Without any question, I don’t have this all-together. But I am passionate about seeing leaders live well today, which starts with a recognition—we are capable of making a mess of things.

 

 

 

 

6 Comments

  1. agaba
    May 24, 2013

    So true. I hope and pray never to fall from being obedient to God in such ways,

    Reply
  2. Brian P.
    May 24, 2013

    For these typical posts for leaders, I always ponder ways in which we can completely solve these kinds of issues from the laity side of things. I wonder if we could…

    1. Not follow haughty leaders. Follow in the path of the humble.
    2. Don’t follow those who have static faith. Follow those who change, grow, develop.
    3. Don’t follow those who dish it out and can’t take. Follow those who engage in reciprocal dialog, willing to share the journey in all the strength-in-weakness that it entails.
    4. Don’t follow those who are obviously blind to their own sin, or mask it with diversionary sleight-of-hand that is actually quite obvious. Follow those who will take of the Beatitudes as way of life, those with the actual beliefs that this is what “wins” in the end.
    5. Don’t follow those proud of themselves, whether in their accomplishments, their status, their faith, their power, their family, ministry, whatever. Follow those who believe the Kingdom of God really is like a seed and its potency is in its Christlike kenosis.

    At this point, individual leaders can choose who to be, who to follow, what matters most in how they lead. For those of you who are not vulnerable, cold-hearted in your faith, defensive toward critique, unawareness of blind spots and blindedness, and proud despite all that, consider looking back over your should with great frequency to make sure there are those still following. Many of us will no longer be behind. We many, instead, be pleading Christ’s mercies for those you “lead” and when and as necessary interview on the behalf of those who innocently follow you out of the fragile human need.

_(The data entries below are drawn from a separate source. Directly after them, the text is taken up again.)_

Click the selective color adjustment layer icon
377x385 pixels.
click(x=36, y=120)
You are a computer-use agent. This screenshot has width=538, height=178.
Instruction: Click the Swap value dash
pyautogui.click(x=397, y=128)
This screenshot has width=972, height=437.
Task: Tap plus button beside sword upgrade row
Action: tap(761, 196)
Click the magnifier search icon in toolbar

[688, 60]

    Awake, awake, arm of the LORD, clothe yourself with strength! Awake, as in days gone by, as in generations of old. Was it not you who cut Rahab to pieces, who pierced that monster through? For he has been mindful of the humble state of his servant. From now on all generations will call me blessed, for the Mighty One has done great things for me—holy is his name.

    Reply
  3. Benjer McVeigh
    May 28, 2013

    All of us need someone in our life who knows us as we are, and who have the freedom to ask difficult questions and point out blind spots. Yes, it can be humiliating to open our thoughts and private actions to someone, especially when we try to maintain such a picturesque public image. But that’s kind of the point–to gain more humility and get rid of pride.

    Reply
    1. Peter Greer
      June 14, 2013

      Benjer – well said. When we try to pretend we have it all together, I don’t think we fool very many! Better to bring people into our lives who know our Achilles heels and blind spots and love us anyway.

      Reply
  4. Keith Duff
    May 28, 2013

    EXCELLENT. Thank you Peter!

    Reply
    1. Peter Greer
      June 14, 2013

      Thanks Keith. I appreciate your encouragement!